A questão pode parecer de interesse mais local, envolvendo autarquias ligadas à Prefeitura de Londrina. Todavia, é imperioso observar que não existe corrupção menor, ilegalidade inferior, ainda mais no que diz respeito ao dinheiro público. Ademais, trata-se da segunda maior cidade do Paraná, tendo na Prefeitura um político de prestígio estadual, marido da atual vice- governadora, pai de um deputado. E o ex-diretor da Comurb que, nunca é demais repetir, confessou ter partilhado o produto do desvio envolve em suas denúncias muitos antigos e atuais participantes da administração pública.
Sabe-se perfeitamente que quando uma pessoa está sob suspeita, caso de Eduardo Alonso um dos principais, senão o principal executor das ações de desvios dos recursos públicos , pode fazer denúncias contra outras pessoas. Igualmente, é reconhecido que não se deve fazer prejulgamentos diante disto. Mais ainda, conforme inclusive o que está previsto em lei, quem acusa deve provar a denúncia. Entretanto, há a considerar também que as investigações já feitas deixam claras evidências de que muita coisa ilícita foi feita e que muito dinheiro do povo foi desviado, naquele que certamente já é o maior caso de corrupção da história de Londrina.
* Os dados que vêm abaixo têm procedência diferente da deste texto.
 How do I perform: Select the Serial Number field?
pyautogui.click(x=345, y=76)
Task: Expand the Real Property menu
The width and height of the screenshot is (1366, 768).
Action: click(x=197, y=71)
Alonso confessou ter participado da partilha. Existem a partir daí questões muito sérias, que reclamam a mais ampla investigação, o mais completo esclarecimento.
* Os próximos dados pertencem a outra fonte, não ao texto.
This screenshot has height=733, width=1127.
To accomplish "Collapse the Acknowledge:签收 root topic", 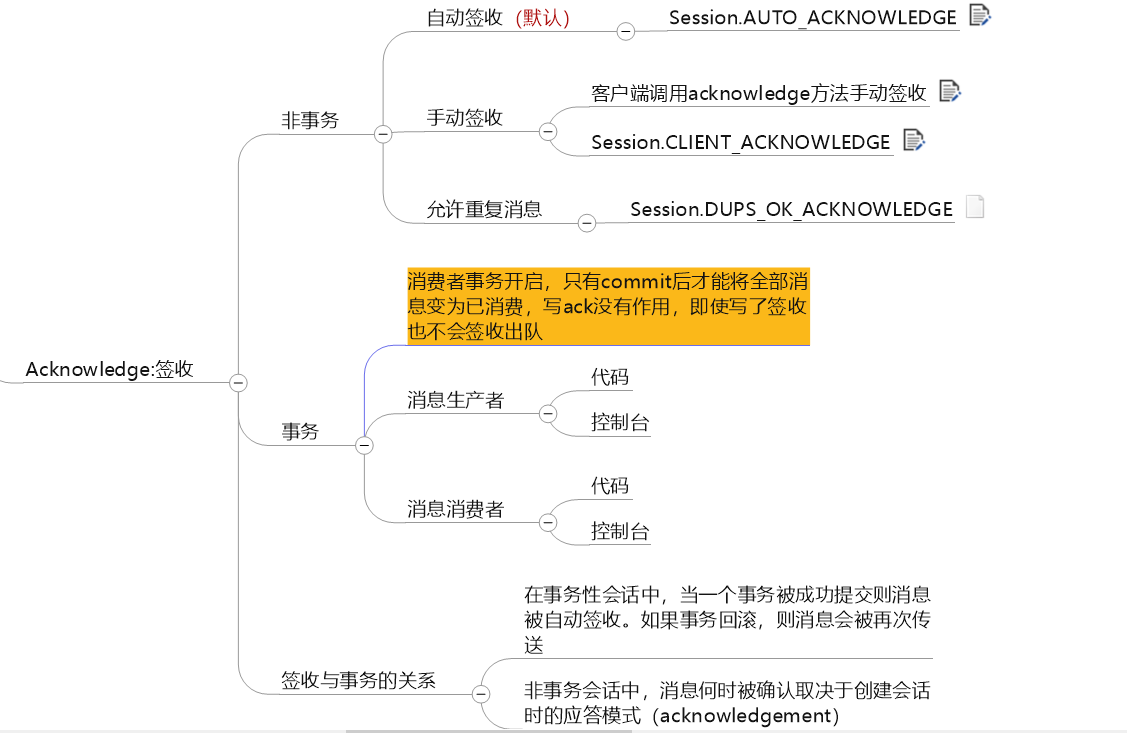I will (x=237, y=382).
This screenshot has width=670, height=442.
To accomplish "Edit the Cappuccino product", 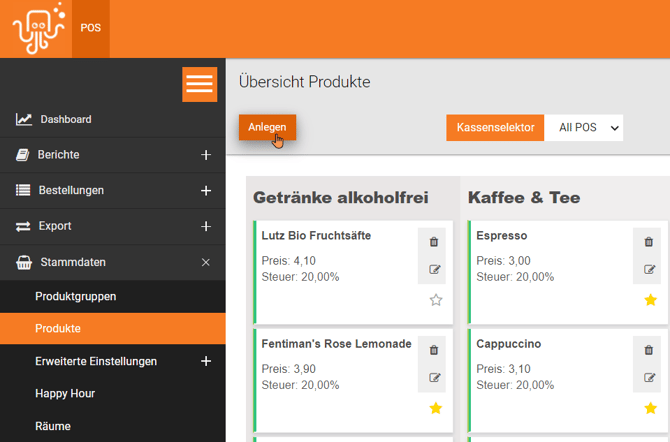I will pos(649,377).
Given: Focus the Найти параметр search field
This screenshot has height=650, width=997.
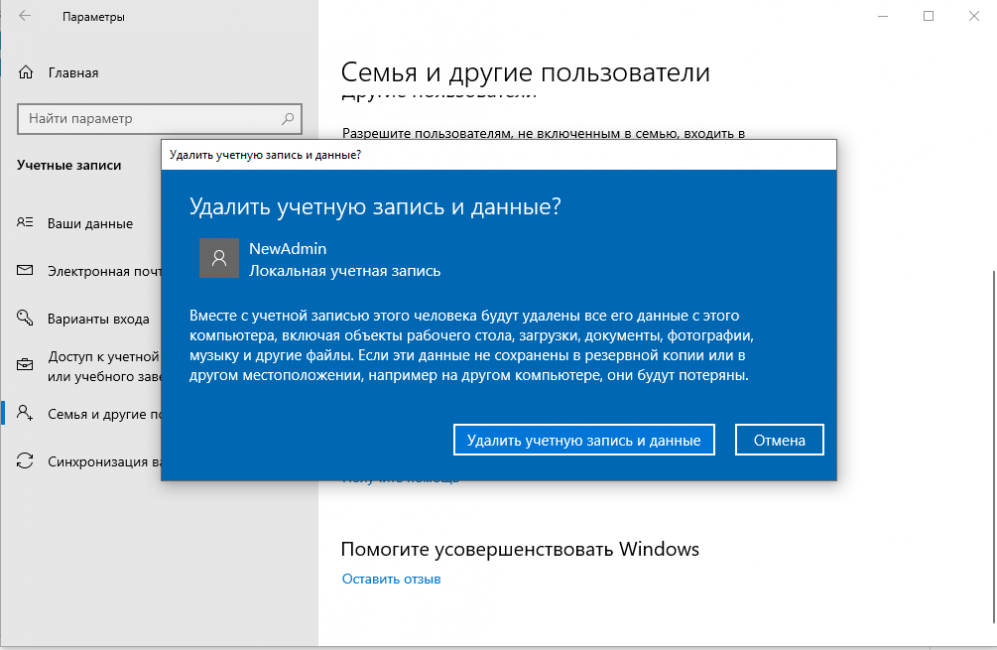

A partir deste estágio, principalmente da confissão pública do ex-diretor da Comurb, não há mais como deixar de lado o assunto ou minimizá-lo. Não se trata de pretender que os denunciados sejam prejulgados. Ao contrário: os exemplos que o Brasil coleciona em situações semelhantes nos fazem lembrar a importância da cautela para evitar injustiças. Mas é preciso considerar que toda a questão deve ser plena e completamente investigada, tanto por parte do Ministério Público, que já anunciou inclusive a intenção de pedir a indisponibilidade dos bens de Eduardo Alonso (naturalmente ele deve ser obrigado a devolver aos cofres públicos o que confessadamente tirou), como também da Câmara Municipal, que tem, entre suas atribuições, a de ser uma espécie de vigia da atividade do Executivo. Há ainda apurações em andamento nos órgãos policiais e numa auditoria interna aberta pela própria prefeitura.
Não há como fugir à situação, nem como evitar seus desdobramentos. A confissão de Eduardo Alonso confirma as suspeitas. E, certamente, é parte de todo um processo que precisa ser totalmente desvendado, atingindo a todos os responsáveis. Tanto o Legislativo municipal quanto o Ministério Público têm a obrigação de enfrentar este desafio e ir ao fundo da questão. Acredita-se que ao próprio prefeito Antonio Belinati há de interessar que a questão seja plenamente investigada, com os responsáveis sendo denunciados e punidos conforme a lei, devolvendo o que tiraram do dinheiro público e recebendo a punição adequada a quem comete delito tão grave.